Soal Latihan: Lanjutkan wawancara tentang KH. M. Hasyim Asy’ari di bawah ini, mulai setelah kalimat terakhirnya.

**** Bacaan Pilihan ****

Sosok Hadratussyaikh KH. M. Hasyim Asy’ari begitu melegenda di Tebuireng, bahkan Indonesia. Namun tak banyak orang yang bertemu langsung dengan Mbah Hasyim. Sehingga, terasa sulit untuk menghadirkan sosok Mbah Hasyim di tengah zaman yang mulai bergejolak ini. Dan tim kami, dari Majalah Tebuireng mendapatkan kesempatan langkah, bertemu dan melakukan wawancara kepada KH. Abdurrahman Bajuri yang pernah merasakan langsung nyantri di Pesantren Tebuireng, di bawah asuhan Hadratussyaikh KH. M. Hasyim Asy’ari.
Kabarnya, kiai adalah salah satu santri yang pernah diasuh langsung oleh Hadratussyaikh, lalu, pada tahun berapa njenengan mulai mondok di Tebuireng?
Saya menjadi santri di Tebuireng dulu pada tahun 1938. Saya masuk di Ibtidaiyyah 7 tahun, dulu belum ada Tsanawiyah ataupun Aliyah. Ibtidaiyyah saja sudah paling tinggi dalam jenjang pendidikan dan alhamdulillah, saya dapat selesaikan dalam waktu 8 tahun dan mendapatkan Syahadah (ijazah) Ibtidaiyyah. Materi pelajarannya pun sudah dapat dikatakan komplit, karena ngaji ilmu alatnya saja sudah sampai kitab Jauharul Maknun dan Uqudul Juman seperti itu dan juga termasuk dibacakan kitab Jam’ul Jawami’, yang merupakan kehendak dari Hadratussyaikh.
Pada masa njenengan nyantri di Tebuireng, apa kebiasaan yang dilakukan oleh Hadratussyaikh?
Pada saat saya mondok, Hadratussyaikh sudah sepuh seperti foto ini (sambil menunjuk foto Mbah Hasyim yang memakai serban putih, di kitab Irsyadus Syari). Setahu saya yang ini saja terlihat terlalu muda.
Untuk kesehariannya, Hadratussyaikh selalu mengenakan pakaian jubah. Di dalamnya memakai baju kurung dan di luarnya memakai jubah, jadi seperti ‘Arabiyah dan memakai serban di kepala.

**** Data Tersedia ****

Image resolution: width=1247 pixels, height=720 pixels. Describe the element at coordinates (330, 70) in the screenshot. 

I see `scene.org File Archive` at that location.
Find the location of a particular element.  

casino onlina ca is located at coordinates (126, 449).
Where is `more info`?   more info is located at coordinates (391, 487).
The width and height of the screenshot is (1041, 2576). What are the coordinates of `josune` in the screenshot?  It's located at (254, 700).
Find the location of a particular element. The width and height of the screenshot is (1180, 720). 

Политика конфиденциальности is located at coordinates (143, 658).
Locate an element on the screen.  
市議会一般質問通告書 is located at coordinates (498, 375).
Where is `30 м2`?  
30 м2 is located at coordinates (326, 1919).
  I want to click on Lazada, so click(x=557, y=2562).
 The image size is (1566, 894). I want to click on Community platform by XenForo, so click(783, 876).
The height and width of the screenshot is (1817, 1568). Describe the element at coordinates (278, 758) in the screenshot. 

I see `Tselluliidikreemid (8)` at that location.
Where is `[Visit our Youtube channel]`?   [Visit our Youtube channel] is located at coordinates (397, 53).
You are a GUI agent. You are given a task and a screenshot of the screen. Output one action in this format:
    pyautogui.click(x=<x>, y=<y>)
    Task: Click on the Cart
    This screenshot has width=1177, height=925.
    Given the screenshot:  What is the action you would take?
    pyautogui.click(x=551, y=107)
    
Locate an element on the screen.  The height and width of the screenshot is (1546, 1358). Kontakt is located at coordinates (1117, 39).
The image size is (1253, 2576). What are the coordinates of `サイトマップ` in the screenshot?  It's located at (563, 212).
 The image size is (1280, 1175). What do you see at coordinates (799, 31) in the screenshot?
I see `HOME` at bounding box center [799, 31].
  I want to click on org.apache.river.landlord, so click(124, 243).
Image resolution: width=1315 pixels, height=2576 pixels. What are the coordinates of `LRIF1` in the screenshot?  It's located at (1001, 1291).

****

Jawaban:
Beliau ngaji Bukhari Muslim selama 3 bulan, ketika bulan Rajab, Sya’ban, sampai Ramadan, siang hingga malam tidak pernah diwakilkan, itu ngaji langganannya.
Saya hanya ngajinya ikut-ikutan karena yang ngaji ke beliau ini diikuti oleh sebagian besar kiai se-Indonesia, seperti dari Bima, Kalimantan, Bawean, Sumatera. Mbah Hasyim ketika menyampaikan pengajiannya selalu menggunakan Bahasa Jawa, enggak pernah menggunakan Bahasa Arab. Santri yang dari luar Jawa mestinya ada yang paham dan ada yang tidak, tetapi lama-kelamaan pasti akan paham dengan sendirinya.
Para kiai-kiai yang ngaji ke beliau ini juga diajak prihatinan/riyadhohan meminta kepada Allah supaya Indonesia itu merdeka. Makanya saya itu agak heran, orang Islam ini kok seolah-olah gak punya merdeka, seolah-olah merdekanya hanya milik pemerintah.
Pada tahun 1938, saya masuk nyantri di Tebuireng itu, dan perlu diingat, di Tebuireng bendera Merah Putih besar yang lebar dan panjangnya satu meter lebih itu sudah punya, sudah dikibarkan.
Ketika itu yang menjajah Belanda dan lagu Indonesia Raya sudah dikumandangkan di Tebuireng. Cuma pada saat itu, Belanda tidak mengizinkan bendera Merah Putih berkibar di tengah lapangan dan benderanya tetap dikibarkan tetapi di dalam sekolahan, walaupun demikian tetapi semangat kemerdekaanya tetap menggebu-gebu. Sampai-sampai yang memegang dan mengibarkan bendera itu naik di atas meja sambil menyanyikan lagu kebangsaan Indonesia Raya.
Ketika ada yang mimpin lagu Indonesia Raya suaranya lemes klemar-klemer, seketika Pak Wahid Hasyim masuk kelas dan menggedor papan untuk mengingatkan para santri kalau nyanyi lagu kebangsaan itu jangan lemes harus tegas dan semangat, kebetulan ndalem Pak Wahid Hasyim bertempat dekat dengan sekolah.
Apa saja yang biasa dilakukan Hadratussyaikh kala pagi sampai malam?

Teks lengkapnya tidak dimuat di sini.